Federal legislation addresses the issue of disability across a number of different policy areas. For example, legislation that touches on disability has been enacted at the federal level in relation to employment, employment equity, skills training, education, income assistance, tax, health, transportation, housing, as well as recreation and culture—many different ways. The Canada pension plan disability, the disability tax credit, registered disability savings program, veterans disability pensions, and the opportunities fund all operate as stand-alone programs with distinct and separate application processes. This reality makes it cumbersome for people living with disabilities to access the federal supports that they may be entitled to, and they have paid for them already in many cases.

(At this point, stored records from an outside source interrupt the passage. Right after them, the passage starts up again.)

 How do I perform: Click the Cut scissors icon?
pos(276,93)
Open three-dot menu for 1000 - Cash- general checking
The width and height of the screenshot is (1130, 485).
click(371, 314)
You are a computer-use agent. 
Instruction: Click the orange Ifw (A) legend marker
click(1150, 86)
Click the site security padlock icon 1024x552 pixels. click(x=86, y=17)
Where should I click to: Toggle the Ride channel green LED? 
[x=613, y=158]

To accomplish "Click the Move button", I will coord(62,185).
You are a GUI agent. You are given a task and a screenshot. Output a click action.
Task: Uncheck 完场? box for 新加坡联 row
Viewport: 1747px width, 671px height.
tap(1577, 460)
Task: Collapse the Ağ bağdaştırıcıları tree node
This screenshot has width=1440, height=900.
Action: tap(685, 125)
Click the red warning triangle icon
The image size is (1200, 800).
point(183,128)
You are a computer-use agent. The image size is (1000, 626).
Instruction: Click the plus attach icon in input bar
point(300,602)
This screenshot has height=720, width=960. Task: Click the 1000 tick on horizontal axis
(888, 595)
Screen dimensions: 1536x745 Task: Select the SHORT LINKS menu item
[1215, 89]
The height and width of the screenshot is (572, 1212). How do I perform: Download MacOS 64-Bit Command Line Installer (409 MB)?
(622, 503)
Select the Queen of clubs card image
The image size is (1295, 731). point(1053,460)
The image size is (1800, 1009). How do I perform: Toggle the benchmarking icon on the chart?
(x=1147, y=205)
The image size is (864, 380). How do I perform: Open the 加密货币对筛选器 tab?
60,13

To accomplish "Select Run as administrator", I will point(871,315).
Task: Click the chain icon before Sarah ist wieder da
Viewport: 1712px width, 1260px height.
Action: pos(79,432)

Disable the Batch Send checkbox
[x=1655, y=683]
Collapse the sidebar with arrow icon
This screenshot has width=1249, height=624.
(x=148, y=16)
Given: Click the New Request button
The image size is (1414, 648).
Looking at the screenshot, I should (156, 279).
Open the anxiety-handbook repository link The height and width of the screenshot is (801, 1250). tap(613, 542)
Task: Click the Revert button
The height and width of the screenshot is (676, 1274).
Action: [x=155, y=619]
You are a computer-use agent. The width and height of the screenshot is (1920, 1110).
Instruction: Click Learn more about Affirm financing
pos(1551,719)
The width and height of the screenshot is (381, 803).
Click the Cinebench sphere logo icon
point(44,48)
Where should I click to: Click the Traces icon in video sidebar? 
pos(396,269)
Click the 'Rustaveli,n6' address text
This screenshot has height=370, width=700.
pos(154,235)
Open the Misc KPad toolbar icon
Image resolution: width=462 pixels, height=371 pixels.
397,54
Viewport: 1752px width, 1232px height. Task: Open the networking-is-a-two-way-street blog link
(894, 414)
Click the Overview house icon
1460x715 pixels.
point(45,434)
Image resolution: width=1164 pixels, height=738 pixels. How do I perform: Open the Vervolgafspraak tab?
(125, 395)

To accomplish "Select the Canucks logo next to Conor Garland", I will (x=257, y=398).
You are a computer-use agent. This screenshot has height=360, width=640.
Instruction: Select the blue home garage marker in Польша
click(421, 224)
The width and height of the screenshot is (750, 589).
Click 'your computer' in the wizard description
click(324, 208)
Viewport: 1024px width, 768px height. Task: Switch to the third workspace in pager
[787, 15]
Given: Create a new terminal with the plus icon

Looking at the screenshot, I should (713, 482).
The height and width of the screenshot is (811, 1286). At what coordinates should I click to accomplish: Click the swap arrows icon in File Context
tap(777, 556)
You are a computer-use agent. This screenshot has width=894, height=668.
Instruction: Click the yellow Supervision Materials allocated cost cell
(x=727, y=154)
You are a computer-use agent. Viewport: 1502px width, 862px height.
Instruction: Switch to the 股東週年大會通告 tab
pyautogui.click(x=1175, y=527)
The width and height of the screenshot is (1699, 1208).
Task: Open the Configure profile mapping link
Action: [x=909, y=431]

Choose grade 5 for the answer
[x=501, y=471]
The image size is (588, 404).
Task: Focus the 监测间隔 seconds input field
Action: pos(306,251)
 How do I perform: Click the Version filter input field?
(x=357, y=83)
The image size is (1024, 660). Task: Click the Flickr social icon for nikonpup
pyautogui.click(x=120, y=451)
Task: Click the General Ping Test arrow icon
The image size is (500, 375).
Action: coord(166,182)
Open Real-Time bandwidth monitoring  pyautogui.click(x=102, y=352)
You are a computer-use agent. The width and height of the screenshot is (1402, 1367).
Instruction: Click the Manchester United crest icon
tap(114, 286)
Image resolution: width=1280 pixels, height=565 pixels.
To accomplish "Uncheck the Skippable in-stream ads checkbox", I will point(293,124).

I heard in detail about this from another man in our riding, Terry Wiens. He has had polio and he is facing extraordinary costs associated with his disability. He writes:
I recently had to buy a new RoHo Hybrid cushion for my wheelchair ($820) as well as a hospital bed ($1800 mattress not included) so decided to make a one-time withdrawal of $10,000 from my RIF.
What I didn't realize was the ripple effects of that decision. That raised my annual income enough to eliminate me from the Guaranteed Income Security (all $18/month worth). I have no doubt that next year I will qualify again but in the meantime we are penalized for our independence. You can't really compare the income of an individual that is facing costs that the average person never sees. To add insult to injury losing that GIS also cost me my Premium Medical Services subsidy (another $420/year cost), my opportunity for a subsidized assisted living apartment (GIS qualification is required for the subsidized program), a cut back to my current rental subsidy and doubling (from $450 to $900 yearly) of my Pharmacare deductible. It is not the $18/month payment but the status of qualifying for GIS that is important.
I thank Terry Wiens of Nanaimo. It is a really long letter and it is powerfully written, and it is maddening.
In that context, my New Democrat colleague from Windsor—Tecumseh has proposed Bill C-348. It is so simple, straightforward, and so humane to say we are not going to make everyone applying for these programs prove again and again that they actually face a disability. We are going to have navigators that help these people understand and work through the programs, the same way that veterans are asking for the same kind of navigation services, the same way that veterans affairs in Australia has put in place ages ago.
For people to be supported by a strong social safety net, to be supported by a good government, and to be able to access the programs they have paid into, Bill C-348 is specifically designed to crack the nut on this problem. We believe that people living with disability should not have to demonstrate or prove their disability to the government more than once. Anything more is unnecessarily punitive and disrespectful. It will cost the government nothing to fix this problem, so let us please vote together for Bill C-348, for humanity, for justice, and for the respect that people living with disabilities in our communities deserve.